(Collected data)
___
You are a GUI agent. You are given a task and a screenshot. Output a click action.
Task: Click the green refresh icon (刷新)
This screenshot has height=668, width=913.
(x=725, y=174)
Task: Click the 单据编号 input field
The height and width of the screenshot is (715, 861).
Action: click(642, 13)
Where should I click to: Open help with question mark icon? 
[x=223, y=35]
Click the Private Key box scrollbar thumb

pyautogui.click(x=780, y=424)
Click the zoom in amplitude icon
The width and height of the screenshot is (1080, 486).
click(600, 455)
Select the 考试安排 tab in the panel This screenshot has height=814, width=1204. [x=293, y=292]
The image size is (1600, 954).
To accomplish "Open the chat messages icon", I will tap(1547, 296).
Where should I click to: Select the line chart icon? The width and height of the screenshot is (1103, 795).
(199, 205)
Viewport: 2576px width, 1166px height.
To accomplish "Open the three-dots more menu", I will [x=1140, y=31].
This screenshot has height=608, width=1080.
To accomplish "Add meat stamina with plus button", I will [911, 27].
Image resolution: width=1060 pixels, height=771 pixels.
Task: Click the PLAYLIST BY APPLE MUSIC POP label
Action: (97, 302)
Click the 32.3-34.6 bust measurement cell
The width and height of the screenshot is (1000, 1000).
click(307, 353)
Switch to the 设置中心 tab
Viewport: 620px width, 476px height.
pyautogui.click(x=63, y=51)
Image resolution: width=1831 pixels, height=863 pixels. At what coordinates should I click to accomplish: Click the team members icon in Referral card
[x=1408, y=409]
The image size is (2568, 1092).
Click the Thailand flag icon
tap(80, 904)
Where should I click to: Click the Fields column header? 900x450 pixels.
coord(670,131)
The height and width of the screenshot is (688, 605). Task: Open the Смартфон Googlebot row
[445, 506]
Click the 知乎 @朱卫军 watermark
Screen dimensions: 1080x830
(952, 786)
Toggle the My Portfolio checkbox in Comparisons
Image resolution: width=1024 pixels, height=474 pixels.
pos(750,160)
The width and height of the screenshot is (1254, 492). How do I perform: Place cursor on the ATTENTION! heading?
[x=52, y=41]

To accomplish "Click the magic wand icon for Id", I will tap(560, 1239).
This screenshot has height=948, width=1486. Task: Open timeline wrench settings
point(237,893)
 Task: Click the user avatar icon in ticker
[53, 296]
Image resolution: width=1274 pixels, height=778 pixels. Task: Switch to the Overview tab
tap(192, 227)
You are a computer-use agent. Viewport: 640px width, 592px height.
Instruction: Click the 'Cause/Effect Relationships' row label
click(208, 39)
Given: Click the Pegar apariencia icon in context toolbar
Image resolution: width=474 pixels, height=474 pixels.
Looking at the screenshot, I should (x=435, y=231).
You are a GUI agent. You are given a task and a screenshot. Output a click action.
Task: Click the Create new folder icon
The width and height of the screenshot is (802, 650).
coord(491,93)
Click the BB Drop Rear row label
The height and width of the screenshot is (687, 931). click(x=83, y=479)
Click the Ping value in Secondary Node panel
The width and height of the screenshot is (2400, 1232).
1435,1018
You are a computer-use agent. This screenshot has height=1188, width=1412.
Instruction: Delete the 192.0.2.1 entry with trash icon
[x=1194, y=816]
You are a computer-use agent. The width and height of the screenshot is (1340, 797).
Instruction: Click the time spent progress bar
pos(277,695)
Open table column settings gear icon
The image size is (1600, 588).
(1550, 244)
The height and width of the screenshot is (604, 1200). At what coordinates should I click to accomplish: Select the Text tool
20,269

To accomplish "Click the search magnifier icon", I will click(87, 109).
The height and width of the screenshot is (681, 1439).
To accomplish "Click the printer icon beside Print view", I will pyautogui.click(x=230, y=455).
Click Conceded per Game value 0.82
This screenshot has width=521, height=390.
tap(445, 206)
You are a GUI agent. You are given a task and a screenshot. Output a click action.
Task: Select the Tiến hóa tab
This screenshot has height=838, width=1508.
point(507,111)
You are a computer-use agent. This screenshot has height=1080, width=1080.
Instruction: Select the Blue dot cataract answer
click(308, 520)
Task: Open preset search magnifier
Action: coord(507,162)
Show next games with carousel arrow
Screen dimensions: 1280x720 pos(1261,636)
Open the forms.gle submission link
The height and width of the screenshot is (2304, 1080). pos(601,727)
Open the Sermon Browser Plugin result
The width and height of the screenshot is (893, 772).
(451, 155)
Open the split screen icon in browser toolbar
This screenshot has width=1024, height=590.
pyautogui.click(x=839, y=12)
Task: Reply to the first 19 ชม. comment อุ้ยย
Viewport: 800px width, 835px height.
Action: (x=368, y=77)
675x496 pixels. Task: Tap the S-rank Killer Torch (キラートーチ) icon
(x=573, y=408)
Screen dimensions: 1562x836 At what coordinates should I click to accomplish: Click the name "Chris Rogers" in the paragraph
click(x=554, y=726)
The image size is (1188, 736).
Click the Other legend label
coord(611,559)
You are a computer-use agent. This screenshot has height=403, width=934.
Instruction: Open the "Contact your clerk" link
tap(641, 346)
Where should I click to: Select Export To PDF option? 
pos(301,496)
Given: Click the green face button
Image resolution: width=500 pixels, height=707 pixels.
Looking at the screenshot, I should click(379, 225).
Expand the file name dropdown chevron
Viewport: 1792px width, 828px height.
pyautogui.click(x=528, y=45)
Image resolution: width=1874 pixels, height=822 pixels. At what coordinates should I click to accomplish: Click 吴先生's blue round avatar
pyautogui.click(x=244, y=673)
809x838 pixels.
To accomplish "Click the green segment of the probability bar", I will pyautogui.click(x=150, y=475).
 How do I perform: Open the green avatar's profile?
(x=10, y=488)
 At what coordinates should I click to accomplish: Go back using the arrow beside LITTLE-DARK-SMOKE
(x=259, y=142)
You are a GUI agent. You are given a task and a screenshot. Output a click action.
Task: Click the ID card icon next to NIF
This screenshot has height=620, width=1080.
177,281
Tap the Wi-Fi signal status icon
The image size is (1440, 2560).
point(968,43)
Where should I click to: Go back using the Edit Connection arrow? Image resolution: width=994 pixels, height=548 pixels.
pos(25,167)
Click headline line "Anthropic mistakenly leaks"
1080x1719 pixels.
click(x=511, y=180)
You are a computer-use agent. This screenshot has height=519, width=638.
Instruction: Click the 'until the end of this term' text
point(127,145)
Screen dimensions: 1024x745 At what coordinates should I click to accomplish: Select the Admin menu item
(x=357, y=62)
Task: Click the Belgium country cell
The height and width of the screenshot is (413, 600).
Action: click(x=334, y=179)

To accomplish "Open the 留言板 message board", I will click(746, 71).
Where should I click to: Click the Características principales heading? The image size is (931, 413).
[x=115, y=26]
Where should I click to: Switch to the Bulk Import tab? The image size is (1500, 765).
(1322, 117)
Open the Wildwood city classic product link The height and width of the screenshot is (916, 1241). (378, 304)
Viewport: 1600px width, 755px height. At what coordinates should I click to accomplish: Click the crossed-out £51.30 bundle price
___
* _Work request_
All of the entries above need to be retyped exactly.

* _Expected answer_
You are a GUI agent. You are given a task and a screenshot. Output a click action.
Task: Click the green refresh icon (刷新)
This screenshot has height=668, width=913.
(x=725, y=174)
Task: Click the 单据编号 input field
The height and width of the screenshot is (715, 861).
Action: click(642, 13)
Where should I click to: Open help with question mark icon? 
[x=223, y=35]
Click the Private Key box scrollbar thumb

pyautogui.click(x=780, y=424)
Click the zoom in amplitude icon
The width and height of the screenshot is (1080, 486).
click(600, 455)
Select the 考试安排 tab in the panel This screenshot has height=814, width=1204. [x=293, y=292]
The image size is (1600, 954).
To accomplish "Open the chat messages icon", I will tap(1547, 296).
Where should I click to: Select the line chart icon? The width and height of the screenshot is (1103, 795).
(199, 205)
Viewport: 2576px width, 1166px height.
To accomplish "Open the three-dots more menu", I will [x=1140, y=31].
This screenshot has height=608, width=1080.
To accomplish "Add meat stamina with plus button", I will [911, 27].
Image resolution: width=1060 pixels, height=771 pixels.
Task: Click the PLAYLIST BY APPLE MUSIC POP label
Action: (97, 302)
Click the 32.3-34.6 bust measurement cell
The width and height of the screenshot is (1000, 1000).
click(307, 353)
Switch to the 设置中心 tab
Viewport: 620px width, 476px height.
pyautogui.click(x=63, y=51)
Image resolution: width=1831 pixels, height=863 pixels. At what coordinates should I click to accomplish: Click the team members icon in Referral card
[x=1408, y=409]
The image size is (2568, 1092).
Click the Thailand flag icon
tap(80, 904)
Where should I click to: Click the Fields column header? 900x450 pixels.
coord(670,131)
The height and width of the screenshot is (688, 605). Task: Open the Смартфон Googlebot row
[445, 506]
Click the 知乎 @朱卫军 watermark
Screen dimensions: 1080x830
(952, 786)
Toggle the My Portfolio checkbox in Comparisons
Image resolution: width=1024 pixels, height=474 pixels.
pos(750,160)
The width and height of the screenshot is (1254, 492). How do I perform: Place cursor on the ATTENTION! heading?
[x=52, y=41]

To accomplish "Click the magic wand icon for Id", I will tap(560, 1239).
This screenshot has height=948, width=1486. Task: Open timeline wrench settings
point(237,893)
 Task: Click the user avatar icon in ticker
[53, 296]
Image resolution: width=1274 pixels, height=778 pixels. Task: Switch to the Overview tab
tap(192, 227)
You are a computer-use agent. Viewport: 640px width, 592px height.
Instruction: Click the 'Cause/Effect Relationships' row label
click(208, 39)
Given: Click the Pegar apariencia icon in context toolbar
Image resolution: width=474 pixels, height=474 pixels.
Looking at the screenshot, I should (x=435, y=231).
You are a GUI agent. You are given a task and a screenshot. Output a click action.
Task: Click the Create new folder icon
The width and height of the screenshot is (802, 650).
coord(491,93)
Click the BB Drop Rear row label
The height and width of the screenshot is (687, 931). click(x=83, y=479)
Click the Ping value in Secondary Node panel
The width and height of the screenshot is (2400, 1232).
1435,1018
You are a computer-use agent. This screenshot has height=1188, width=1412.
Instruction: Delete the 192.0.2.1 entry with trash icon
[x=1194, y=816]
You are a computer-use agent. The width and height of the screenshot is (1340, 797).
Instruction: Click the time spent progress bar
pos(277,695)
Open table column settings gear icon
The image size is (1600, 588).
(1550, 244)
The height and width of the screenshot is (604, 1200). At what coordinates should I click to accomplish: Select the Text tool
20,269

To accomplish "Click the search magnifier icon", I will click(87, 109).
The height and width of the screenshot is (681, 1439).
To accomplish "Click the printer icon beside Print view", I will pyautogui.click(x=230, y=455).
Click Conceded per Game value 0.82
This screenshot has width=521, height=390.
tap(445, 206)
You are a GUI agent. You are given a task and a screenshot. Output a click action.
Task: Select the Tiến hóa tab
This screenshot has height=838, width=1508.
point(507,111)
You are a computer-use agent. This screenshot has height=1080, width=1080.
Instruction: Select the Blue dot cataract answer
click(308, 520)
Task: Open preset search magnifier
Action: coord(507,162)
Show next games with carousel arrow
Screen dimensions: 1280x720 pos(1261,636)
Open the forms.gle submission link
The height and width of the screenshot is (2304, 1080). pos(601,727)
Open the Sermon Browser Plugin result
The width and height of the screenshot is (893, 772).
(451, 155)
Open the split screen icon in browser toolbar
This screenshot has width=1024, height=590.
pyautogui.click(x=839, y=12)
Task: Reply to the first 19 ชม. comment อุ้ยย
Viewport: 800px width, 835px height.
Action: (x=368, y=77)
675x496 pixels. Task: Tap the S-rank Killer Torch (キラートーチ) icon
(x=573, y=408)
Screen dimensions: 1562x836 At what coordinates should I click to accomplish: Click the name "Chris Rogers" in the paragraph
click(x=554, y=726)
The image size is (1188, 736).
Click the Other legend label
coord(611,559)
You are a computer-use agent. This screenshot has height=403, width=934.
Instruction: Open the "Contact your clerk" link
tap(641, 346)
Where should I click to: Select Export To PDF option? 
pos(301,496)
Given: Click the green face button
Image resolution: width=500 pixels, height=707 pixels.
Looking at the screenshot, I should click(379, 225).
Expand the file name dropdown chevron
Viewport: 1792px width, 828px height.
pyautogui.click(x=528, y=45)
Image resolution: width=1874 pixels, height=822 pixels. At what coordinates should I click to accomplish: Click 吴先生's blue round avatar
pyautogui.click(x=244, y=673)
809x838 pixels.
To accomplish "Click the green segment of the probability bar", I will pyautogui.click(x=150, y=475).
 How do I perform: Open the green avatar's profile?
(x=10, y=488)
 At what coordinates should I click to accomplish: Go back using the arrow beside LITTLE-DARK-SMOKE
(x=259, y=142)
You are a GUI agent. You are given a task and a screenshot. Output a click action.
Task: Click the ID card icon next to NIF
This screenshot has height=620, width=1080.
177,281
Tap the Wi-Fi signal status icon
The image size is (1440, 2560).
point(968,43)
Where should I click to: Go back using the Edit Connection arrow? Image resolution: width=994 pixels, height=548 pixels.
pos(25,167)
Click headline line "Anthropic mistakenly leaks"
1080x1719 pixels.
click(x=511, y=180)
You are a computer-use agent. This screenshot has height=519, width=638.
Instruction: Click the 'until the end of this term' text
point(127,145)
Screen dimensions: 1024x745 At what coordinates should I click to accomplish: Select the Admin menu item
(x=357, y=62)
Task: Click the Belgium country cell
The height and width of the screenshot is (413, 600).
Action: click(x=334, y=179)

To accomplish "Open the 留言板 message board", I will click(746, 71).
Where should I click to: Click the Características principales heading? The image size is (931, 413).
[x=115, y=26]
Where should I click to: Switch to the Bulk Import tab? The image size is (1500, 765).
(1322, 117)
Open the Wildwood city classic product link The height and width of the screenshot is (916, 1241). (378, 304)
Viewport: 1600px width, 755px height. At what coordinates should I click to accomplish: Click the crossed-out £51.30 bundle price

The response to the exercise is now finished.